= Exercise details =
Can you rewrite all the records below with "GUI agent" changed to "interface agent" and everything else left as it is?

= Supplied records =
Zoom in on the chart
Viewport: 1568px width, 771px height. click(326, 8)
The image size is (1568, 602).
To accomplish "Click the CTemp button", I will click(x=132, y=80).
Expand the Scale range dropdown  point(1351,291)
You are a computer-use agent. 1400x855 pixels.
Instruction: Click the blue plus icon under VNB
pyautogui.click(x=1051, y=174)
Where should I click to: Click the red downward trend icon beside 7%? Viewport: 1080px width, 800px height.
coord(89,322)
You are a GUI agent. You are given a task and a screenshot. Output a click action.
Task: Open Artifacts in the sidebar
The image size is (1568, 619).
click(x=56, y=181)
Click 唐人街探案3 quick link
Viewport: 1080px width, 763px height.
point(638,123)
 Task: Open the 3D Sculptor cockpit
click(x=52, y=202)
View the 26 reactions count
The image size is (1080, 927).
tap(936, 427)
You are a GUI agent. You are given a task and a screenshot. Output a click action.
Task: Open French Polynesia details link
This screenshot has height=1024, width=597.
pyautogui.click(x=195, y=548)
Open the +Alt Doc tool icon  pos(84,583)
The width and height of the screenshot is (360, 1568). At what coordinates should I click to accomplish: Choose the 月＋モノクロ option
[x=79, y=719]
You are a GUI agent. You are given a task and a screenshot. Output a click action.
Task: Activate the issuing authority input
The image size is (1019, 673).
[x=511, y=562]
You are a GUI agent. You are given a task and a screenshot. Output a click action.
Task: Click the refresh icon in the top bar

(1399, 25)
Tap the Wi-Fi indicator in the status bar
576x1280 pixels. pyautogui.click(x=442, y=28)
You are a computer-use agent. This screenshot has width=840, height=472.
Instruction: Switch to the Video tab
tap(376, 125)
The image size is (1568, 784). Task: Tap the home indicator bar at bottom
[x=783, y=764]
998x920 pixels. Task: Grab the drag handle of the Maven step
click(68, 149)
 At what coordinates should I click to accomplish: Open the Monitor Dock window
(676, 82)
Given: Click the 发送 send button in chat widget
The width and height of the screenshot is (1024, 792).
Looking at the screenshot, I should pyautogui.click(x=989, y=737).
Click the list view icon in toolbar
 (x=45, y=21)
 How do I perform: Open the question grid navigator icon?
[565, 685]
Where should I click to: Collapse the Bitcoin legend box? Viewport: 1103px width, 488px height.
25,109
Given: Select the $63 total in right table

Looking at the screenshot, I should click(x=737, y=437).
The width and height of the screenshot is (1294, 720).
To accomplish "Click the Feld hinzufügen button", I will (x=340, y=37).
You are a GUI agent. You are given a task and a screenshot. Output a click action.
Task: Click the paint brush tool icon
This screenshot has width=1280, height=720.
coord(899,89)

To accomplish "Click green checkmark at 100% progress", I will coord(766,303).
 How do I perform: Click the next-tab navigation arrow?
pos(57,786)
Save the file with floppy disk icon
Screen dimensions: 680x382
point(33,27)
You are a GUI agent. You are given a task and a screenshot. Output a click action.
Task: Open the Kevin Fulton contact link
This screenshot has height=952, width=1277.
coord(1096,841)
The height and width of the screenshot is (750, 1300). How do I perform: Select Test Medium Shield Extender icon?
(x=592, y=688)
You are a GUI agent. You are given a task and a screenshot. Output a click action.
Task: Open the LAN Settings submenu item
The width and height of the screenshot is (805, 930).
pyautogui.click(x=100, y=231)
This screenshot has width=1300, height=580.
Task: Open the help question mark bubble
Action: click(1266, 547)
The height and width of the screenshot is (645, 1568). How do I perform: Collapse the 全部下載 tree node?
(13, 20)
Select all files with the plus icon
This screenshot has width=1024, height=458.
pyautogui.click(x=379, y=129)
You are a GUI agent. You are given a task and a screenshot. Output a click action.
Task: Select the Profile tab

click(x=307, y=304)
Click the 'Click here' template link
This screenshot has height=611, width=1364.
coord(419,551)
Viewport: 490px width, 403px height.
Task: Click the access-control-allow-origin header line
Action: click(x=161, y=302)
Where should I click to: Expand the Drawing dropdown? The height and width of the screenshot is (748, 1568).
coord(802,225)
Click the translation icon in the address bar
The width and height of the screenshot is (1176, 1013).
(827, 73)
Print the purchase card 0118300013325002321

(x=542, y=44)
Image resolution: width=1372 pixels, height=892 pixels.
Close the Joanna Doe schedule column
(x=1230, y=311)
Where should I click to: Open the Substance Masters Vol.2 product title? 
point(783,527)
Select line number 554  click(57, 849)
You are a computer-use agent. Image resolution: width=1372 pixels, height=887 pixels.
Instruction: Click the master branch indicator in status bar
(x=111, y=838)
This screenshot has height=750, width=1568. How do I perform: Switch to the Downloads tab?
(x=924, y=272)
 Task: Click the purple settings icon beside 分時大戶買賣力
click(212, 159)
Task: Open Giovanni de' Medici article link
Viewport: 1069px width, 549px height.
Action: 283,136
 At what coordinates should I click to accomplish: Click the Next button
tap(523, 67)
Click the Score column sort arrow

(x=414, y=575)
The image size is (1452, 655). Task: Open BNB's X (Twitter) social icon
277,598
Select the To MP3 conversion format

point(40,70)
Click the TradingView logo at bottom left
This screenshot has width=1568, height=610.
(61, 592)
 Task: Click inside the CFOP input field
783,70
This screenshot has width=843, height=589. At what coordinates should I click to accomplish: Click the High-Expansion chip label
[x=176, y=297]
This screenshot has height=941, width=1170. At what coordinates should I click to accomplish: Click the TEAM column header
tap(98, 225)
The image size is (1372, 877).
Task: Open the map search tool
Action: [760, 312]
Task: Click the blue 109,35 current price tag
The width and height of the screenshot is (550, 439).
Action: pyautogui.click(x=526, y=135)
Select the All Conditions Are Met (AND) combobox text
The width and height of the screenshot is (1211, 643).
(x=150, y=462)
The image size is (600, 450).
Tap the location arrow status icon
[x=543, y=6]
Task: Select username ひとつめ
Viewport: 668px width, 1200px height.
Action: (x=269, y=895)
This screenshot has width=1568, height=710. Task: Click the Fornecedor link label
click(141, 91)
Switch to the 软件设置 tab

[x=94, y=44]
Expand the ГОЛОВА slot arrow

= Result for this task =
Zoom in on the chart
Viewport: 1568px width, 771px height. click(326, 8)
The image size is (1568, 602).
To accomplish "Click the CTemp button", I will click(x=132, y=80).
Expand the Scale range dropdown  point(1351,291)
You are a computer-use agent. 1400x855 pixels.
Instruction: Click the blue plus icon under VNB
pyautogui.click(x=1051, y=174)
Where should I click to: Click the red downward trend icon beside 7%? Viewport: 1080px width, 800px height.
coord(89,322)
You are a interface agent. You are given a task and a screenshot. Output a click action.
Task: Open Artifacts in the sidebar
The image size is (1568, 619).
click(x=56, y=181)
Click 唐人街探案3 quick link
Viewport: 1080px width, 763px height.
point(638,123)
 Task: Open the 3D Sculptor cockpit
click(x=52, y=202)
View the 26 reactions count
The image size is (1080, 927).
tap(936, 427)
You are a interface agent. You are given a task and a screenshot. Output a click action.
Task: Open French Polynesia details link
This screenshot has height=1024, width=597.
pyautogui.click(x=195, y=548)
Open the +Alt Doc tool icon  pos(84,583)
The width and height of the screenshot is (360, 1568). At what coordinates should I click to accomplish: Choose the 月＋モノクロ option
[x=79, y=719]
You are a interface agent. You are given a task and a screenshot. Output a click action.
Task: Activate the issuing authority input
The image size is (1019, 673).
[x=511, y=562]
You are a interface agent. You are given a task and a screenshot. Output a click action.
Task: Click the refresh icon in the top bar

(1399, 25)
Tap the Wi-Fi indicator in the status bar
576x1280 pixels. pyautogui.click(x=442, y=28)
You are a computer-use agent. This screenshot has width=840, height=472.
Instruction: Switch to the Video tab
tap(376, 125)
The image size is (1568, 784). Task: Tap the home indicator bar at bottom
[x=783, y=764]
998x920 pixels. Task: Grab the drag handle of the Maven step
click(68, 149)
 At what coordinates should I click to accomplish: Open the Monitor Dock window
(676, 82)
Given: Click the 发送 send button in chat widget
The width and height of the screenshot is (1024, 792).
Looking at the screenshot, I should pyautogui.click(x=989, y=737).
Click the list view icon in toolbar
 (x=45, y=21)
 How do I perform: Open the question grid navigator icon?
[565, 685]
Where should I click to: Collapse the Bitcoin legend box? Viewport: 1103px width, 488px height.
25,109
Given: Select the $63 total in right table

Looking at the screenshot, I should click(x=737, y=437).
The width and height of the screenshot is (1294, 720).
To accomplish "Click the Feld hinzufügen button", I will (x=340, y=37).
You are a interface agent. You are given a task and a screenshot. Output a click action.
Task: Click the paint brush tool icon
This screenshot has width=1280, height=720.
coord(899,89)

To accomplish "Click green checkmark at 100% progress", I will coord(766,303).
 How do I perform: Click the next-tab navigation arrow?
pos(57,786)
Save the file with floppy disk icon
Screen dimensions: 680x382
point(33,27)
You are a interface agent. You are given a task and a screenshot. Output a click action.
Task: Open the Kevin Fulton contact link
This screenshot has height=952, width=1277.
coord(1096,841)
The height and width of the screenshot is (750, 1300). How do I perform: Select Test Medium Shield Extender icon?
(x=592, y=688)
You are a interface agent. You are given a task and a screenshot. Output a click action.
Task: Open the LAN Settings submenu item
The width and height of the screenshot is (805, 930).
pyautogui.click(x=100, y=231)
This screenshot has width=1300, height=580.
Task: Open the help question mark bubble
Action: click(1266, 547)
The height and width of the screenshot is (645, 1568). How do I perform: Collapse the 全部下載 tree node?
(13, 20)
Select all files with the plus icon
This screenshot has width=1024, height=458.
pyautogui.click(x=379, y=129)
You are a interface agent. You are given a task and a screenshot. Output a click action.
Task: Select the Profile tab

click(x=307, y=304)
Click the 'Click here' template link
This screenshot has height=611, width=1364.
coord(419,551)
Viewport: 490px width, 403px height.
Task: Click the access-control-allow-origin header line
Action: click(x=161, y=302)
Where should I click to: Expand the Drawing dropdown? The height and width of the screenshot is (748, 1568).
coord(802,225)
Click the translation icon in the address bar
The width and height of the screenshot is (1176, 1013).
(827, 73)
Print the purchase card 0118300013325002321

(x=542, y=44)
Image resolution: width=1372 pixels, height=892 pixels.
Close the Joanna Doe schedule column
(x=1230, y=311)
Where should I click to: Open the Substance Masters Vol.2 product title? 
point(783,527)
Select line number 554  click(57, 849)
You are a computer-use agent. Image resolution: width=1372 pixels, height=887 pixels.
Instruction: Click the master branch indicator in status bar
(x=111, y=838)
This screenshot has height=750, width=1568. How do I perform: Switch to the Downloads tab?
(x=924, y=272)
 Task: Click the purple settings icon beside 分時大戶買賣力
click(212, 159)
Task: Open Giovanni de' Medici article link
Viewport: 1069px width, 549px height.
Action: 283,136
 At what coordinates should I click to accomplish: Click the Next button
tap(523, 67)
Click the Score column sort arrow

(x=414, y=575)
The image size is (1452, 655). Task: Open BNB's X (Twitter) social icon
277,598
Select the To MP3 conversion format

point(40,70)
Click the TradingView logo at bottom left
This screenshot has width=1568, height=610.
(61, 592)
 Task: Click inside the CFOP input field
783,70
This screenshot has width=843, height=589. At what coordinates should I click to accomplish: Click the High-Expansion chip label
[x=176, y=297]
This screenshot has height=941, width=1170. At what coordinates should I click to accomplish: Click the TEAM column header
tap(98, 225)
The image size is (1372, 877).
Task: Open the map search tool
Action: [760, 312]
Task: Click the blue 109,35 current price tag
The width and height of the screenshot is (550, 439).
Action: pyautogui.click(x=526, y=135)
Select the All Conditions Are Met (AND) combobox text
The width and height of the screenshot is (1211, 643).
(x=150, y=462)
The image size is (600, 450).
Tap the location arrow status icon
[x=543, y=6]
Task: Select username ひとつめ
Viewport: 668px width, 1200px height.
Action: (x=269, y=895)
This screenshot has width=1568, height=710. Task: Click the Fornecedor link label
click(141, 91)
Switch to the 软件设置 tab

[x=94, y=44]
Expand the ГОЛОВА slot arrow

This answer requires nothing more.